§ DATA PROVIDED
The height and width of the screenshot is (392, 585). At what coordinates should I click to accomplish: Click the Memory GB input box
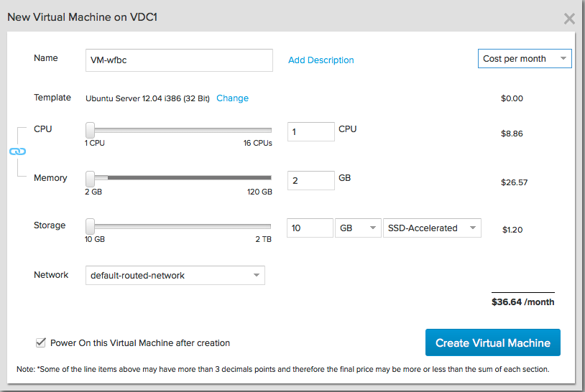tap(310, 180)
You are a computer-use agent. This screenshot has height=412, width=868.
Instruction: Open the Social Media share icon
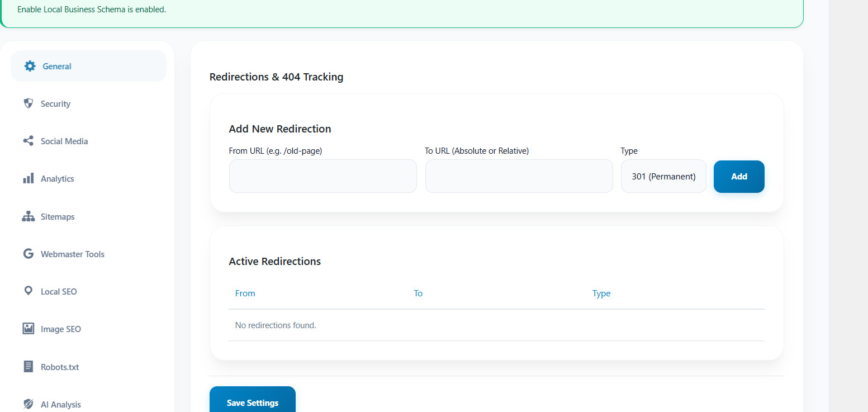coord(29,141)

§ WORK TO COMPLETE
Where a line contains "You are a computer-use", begin there and transcribe every line through the last one of the records above, exactly and with no pictures.

§ RESULT BELOW
You are a computer-use agent. This screenshot has height=412, width=868.
Instruction: Open the Social Media share icon
coord(29,141)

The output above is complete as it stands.